Lootman wrote:Even so, where the changes in rankings are large then I'm not sure it can be completely explained away by what you are saying.
Well, the changes in ranking of China in the EM index with no difference in relative returns, as shown in the Schroders article referenced earlier, were pretty large by any measure!
But, of course, there's no one factor that can
completely explain the matter, and I never claimed any did. What I said was that relative returns can't
necessarily be inferred from changes in rankings (or vice-versa).
There are clearly a number of factors, organic growth (returns), accretion and, as you say, dividends etc, that will be at play simultaneously and in varying degrees.
If you'd care to find the necessary data and do an attribution analysis I'm sure readers would be most interested ... please do show your workings.
Failing that, I suspect that between countries with well established markets, e.g. the FTSE Developed World index, that organic growth (returns) would be the major factor, as those have (relatively) little in the way of accretion, and I'd agree that'd be the case for the Japanese boom-bust 30 years ago you're citing.

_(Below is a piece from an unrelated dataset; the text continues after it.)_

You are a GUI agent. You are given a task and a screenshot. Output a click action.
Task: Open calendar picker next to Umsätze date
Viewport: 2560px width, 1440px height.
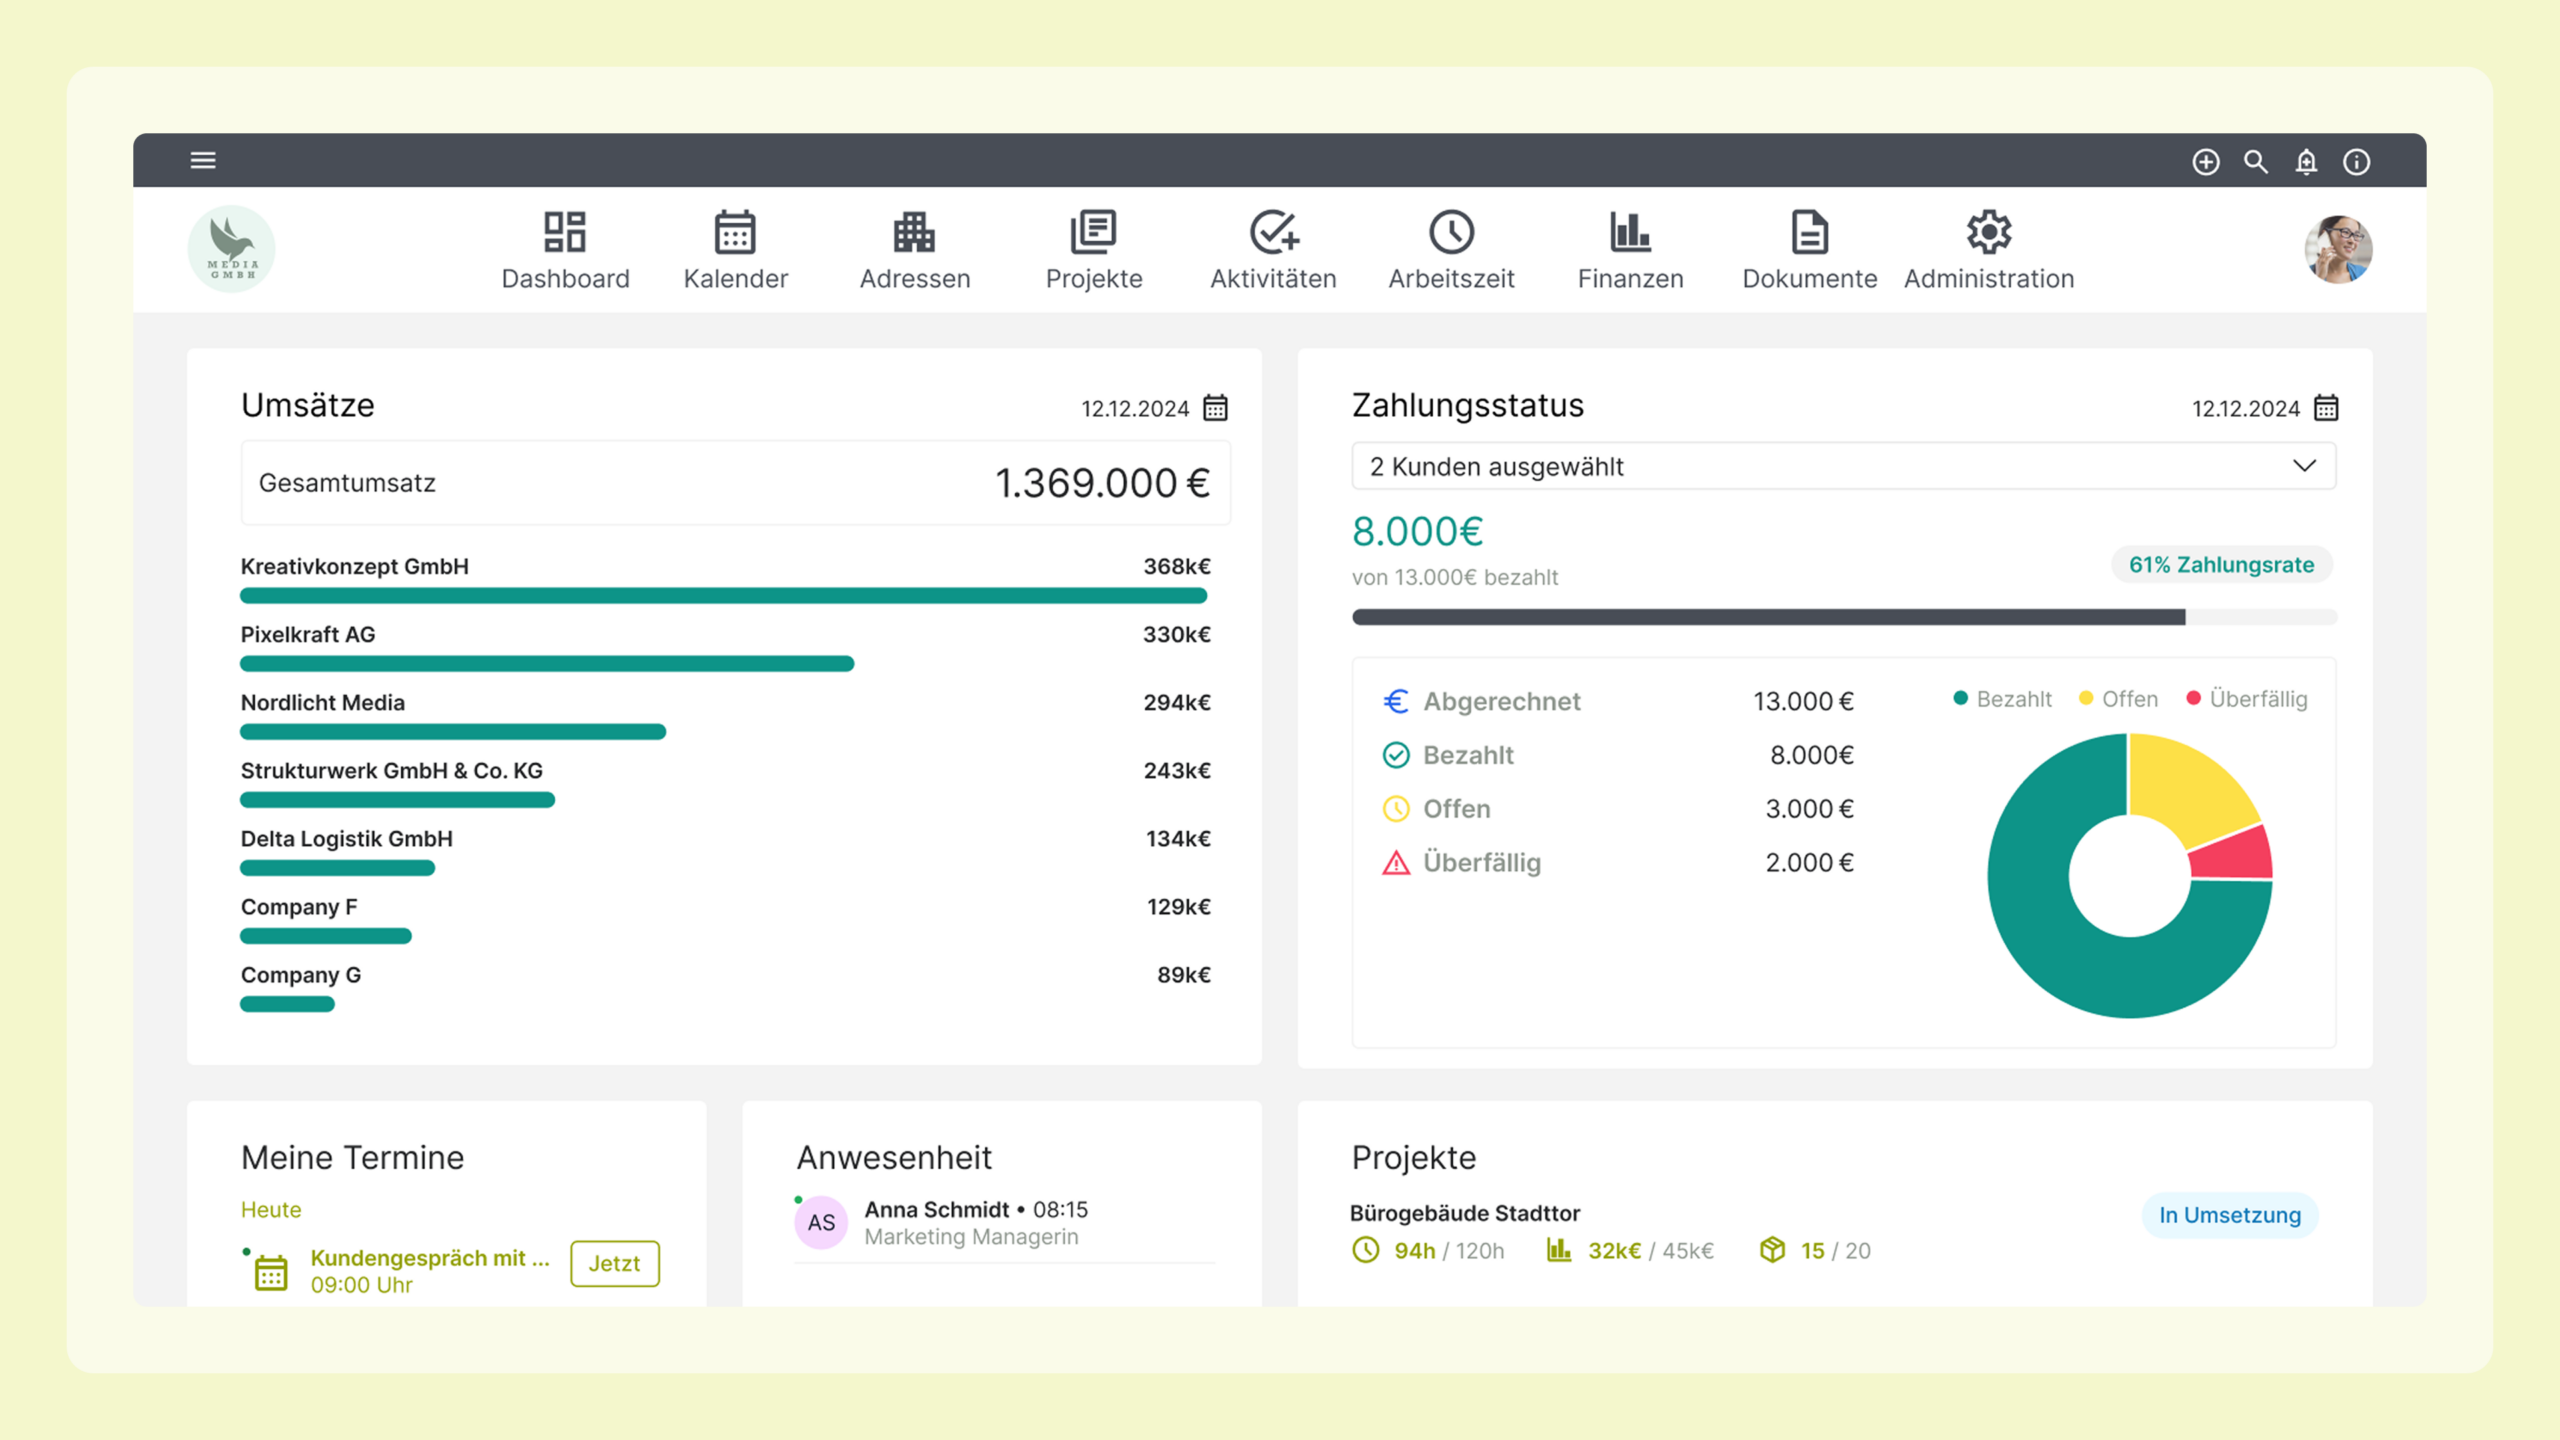(x=1215, y=408)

However, for the global view in more recent times I'm much less sure that's the case and I think that going forward accretion will become
the major factor, and the idea that changes in rankings reflect relative returns will become much more unreliable (if it isn't already).
There's some interesting charts at
https://seekingalpha.com/article/4205959-3-charts-emerging-vs-developed-market-equity-allocations, where it points out that:
"
Though EM economies account for more than 55% of global GDP, EM equities account for less than 15% of world equity market cap." [Sep 2018]
Methinks there's likely to be awful lot of accretion in the coming years!